> [Work to be completed] For the entries that follow, retype exactly the lines from the one containing "The height and width of the screenshot is (694, 936)." to the one containing "Task: Click the フィリピン 0.6% bar", inclusive, and only those. Images stay out of the copy.

(Beginning of Provided records)

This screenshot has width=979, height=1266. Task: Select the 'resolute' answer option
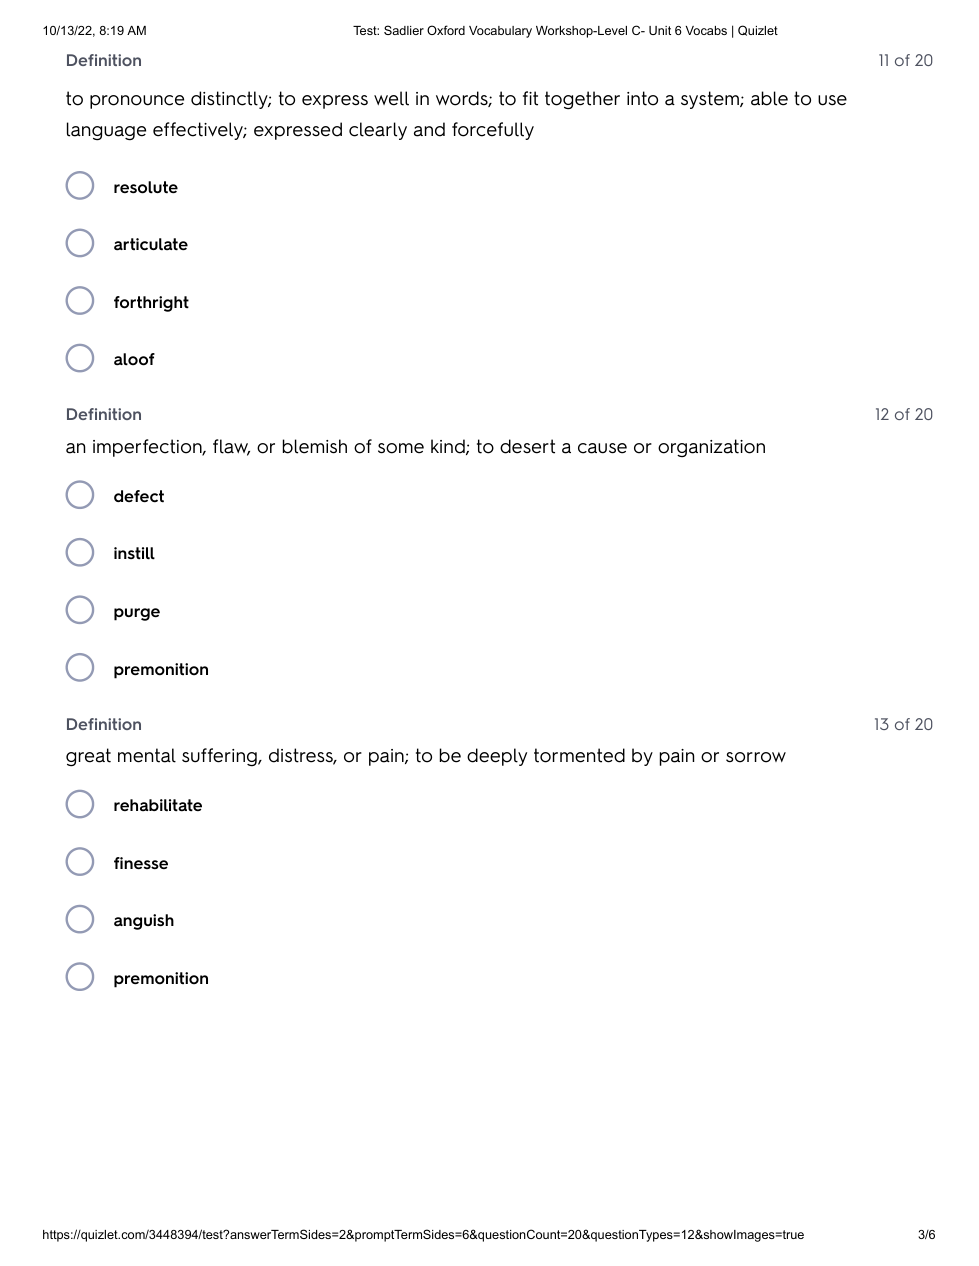coord(80,186)
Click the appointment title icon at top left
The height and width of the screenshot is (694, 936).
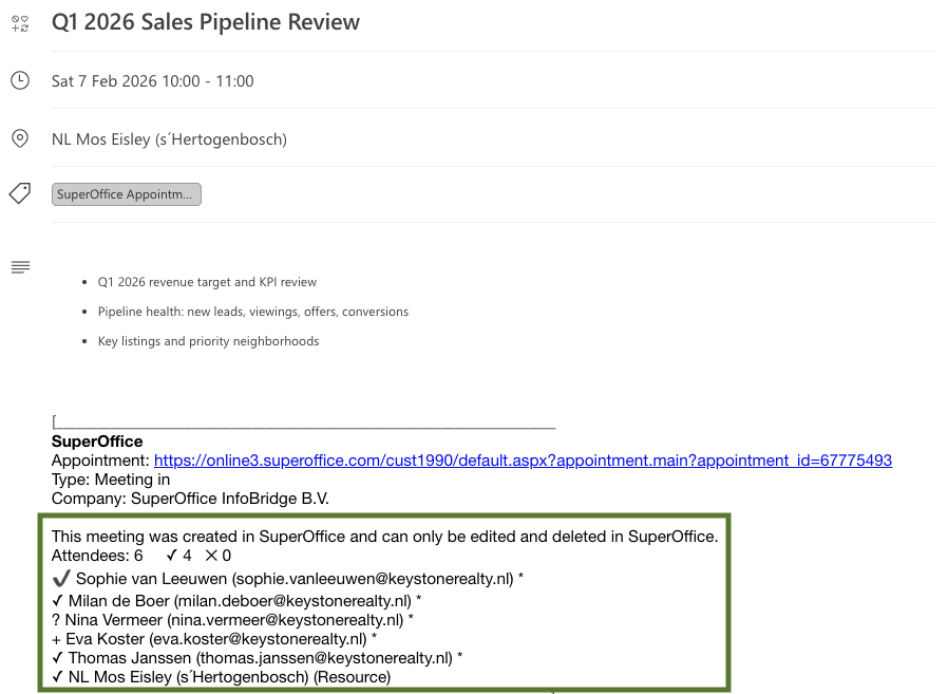[x=20, y=22]
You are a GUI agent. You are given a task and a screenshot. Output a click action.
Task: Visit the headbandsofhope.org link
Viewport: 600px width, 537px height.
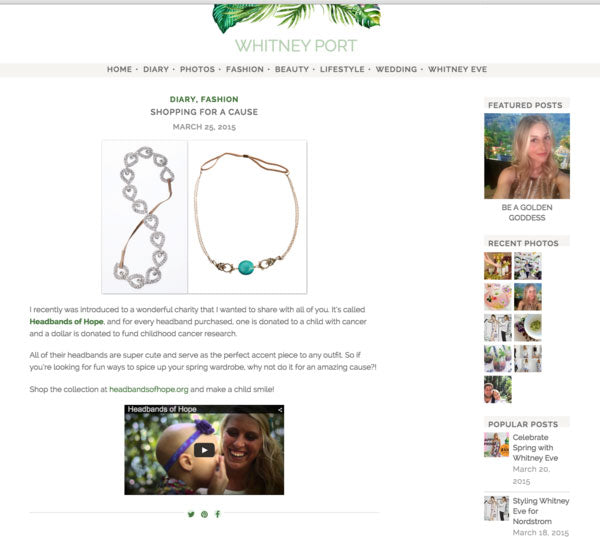[149, 389]
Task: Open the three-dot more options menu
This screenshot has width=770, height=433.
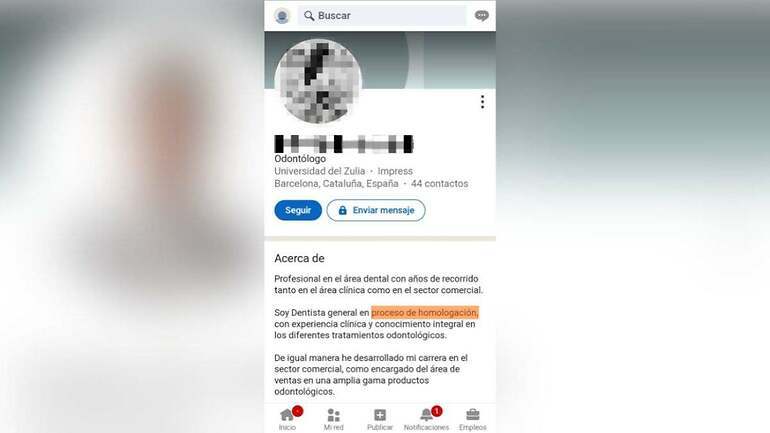Action: click(483, 102)
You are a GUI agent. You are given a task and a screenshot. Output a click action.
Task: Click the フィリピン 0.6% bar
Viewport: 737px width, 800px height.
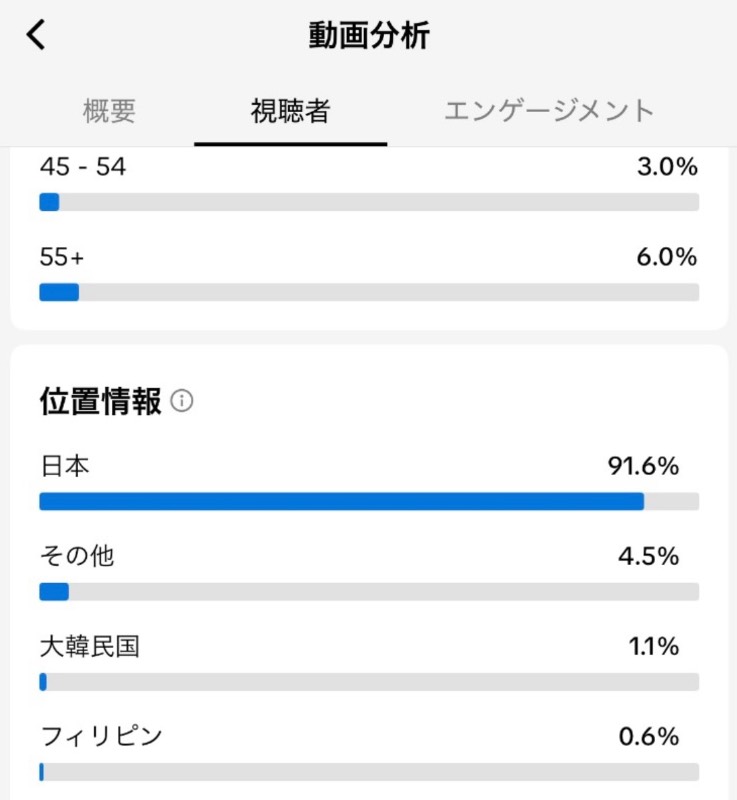[x=369, y=772]

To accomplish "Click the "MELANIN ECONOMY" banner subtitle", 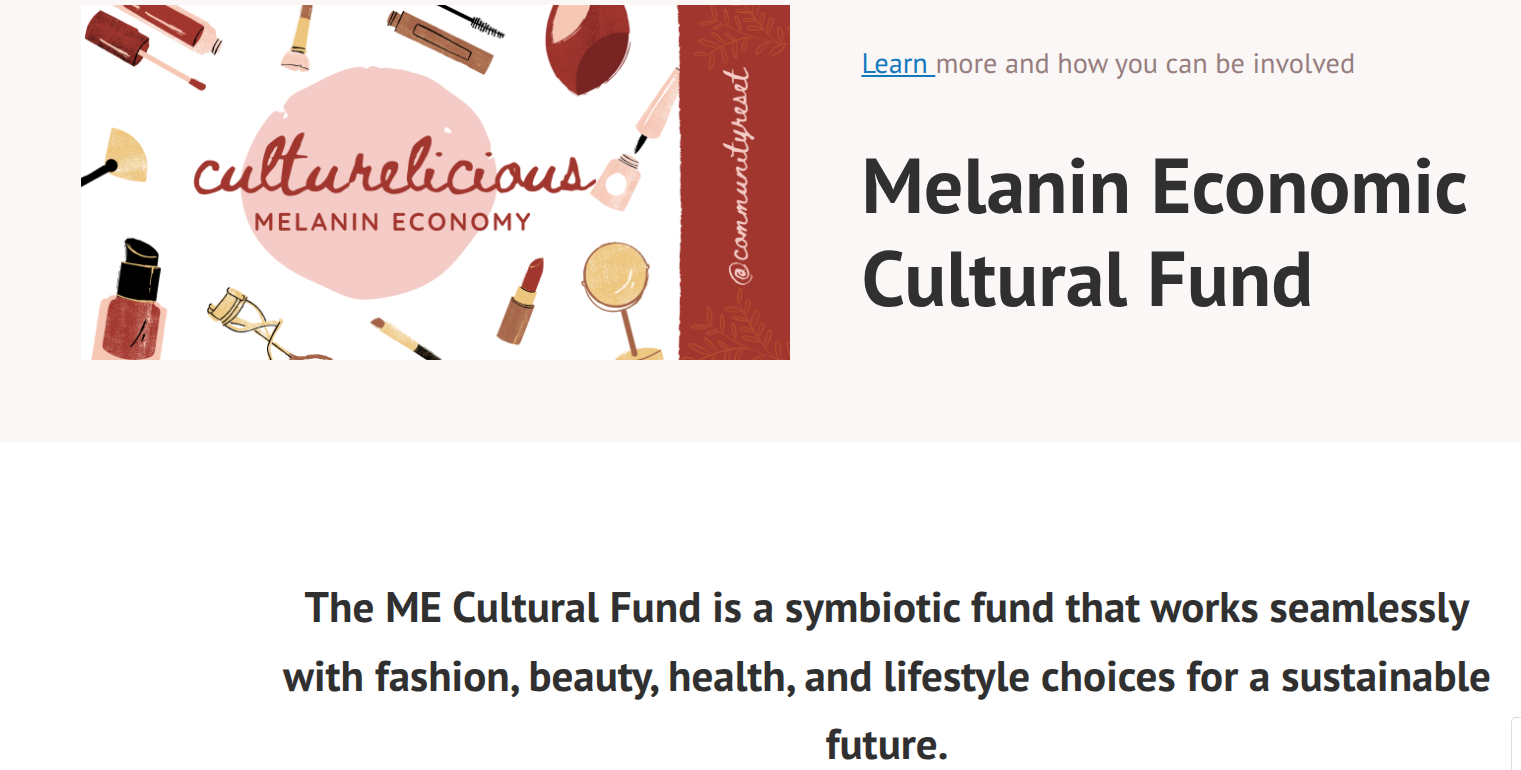I will pyautogui.click(x=392, y=222).
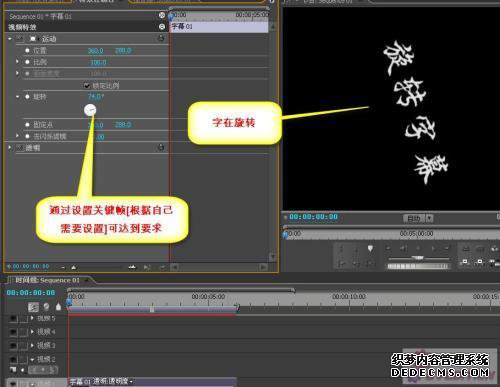Select the 时间线 Sequence 01 tab
The height and width of the screenshot is (387, 500).
click(x=48, y=280)
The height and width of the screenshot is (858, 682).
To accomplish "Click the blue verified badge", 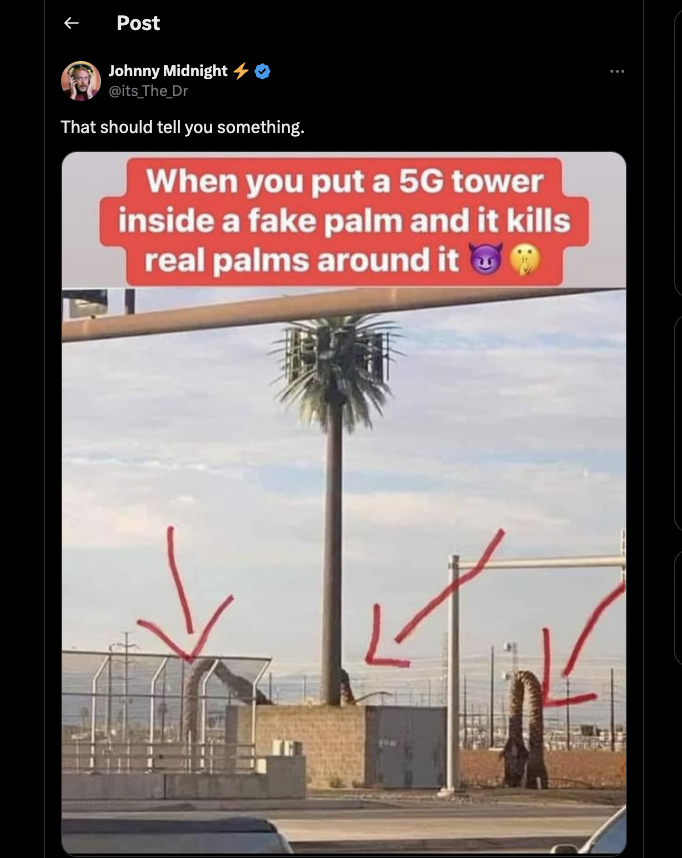I will coord(263,71).
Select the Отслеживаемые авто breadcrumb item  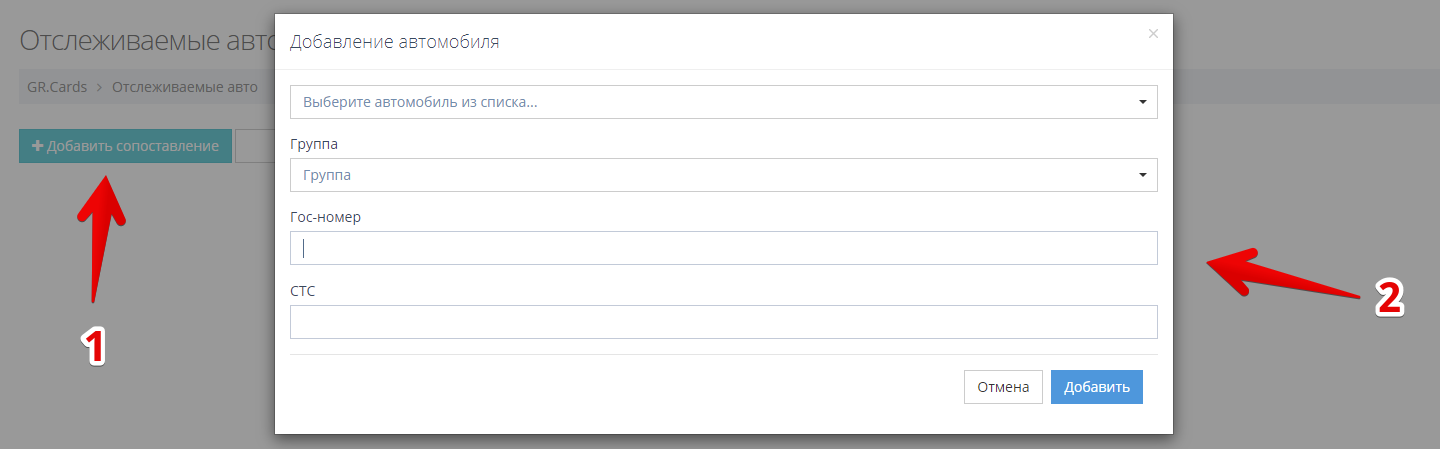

(End of Provided records)

> [Output for this task]
The height and width of the screenshot is (694, 936).
[x=20, y=22]
You are a GUI agent. You are given a task and a screenshot. Output a click action.
Task: Visit the headbandsofhope.org link
Viewport: 600px width, 537px height.
[149, 389]
Task: Open the three-dot more options menu
This screenshot has width=770, height=433.
Action: click(483, 102)
You are a GUI agent. You are given a task and a screenshot. Output a click action.
Task: Click the フィリピン 0.6% bar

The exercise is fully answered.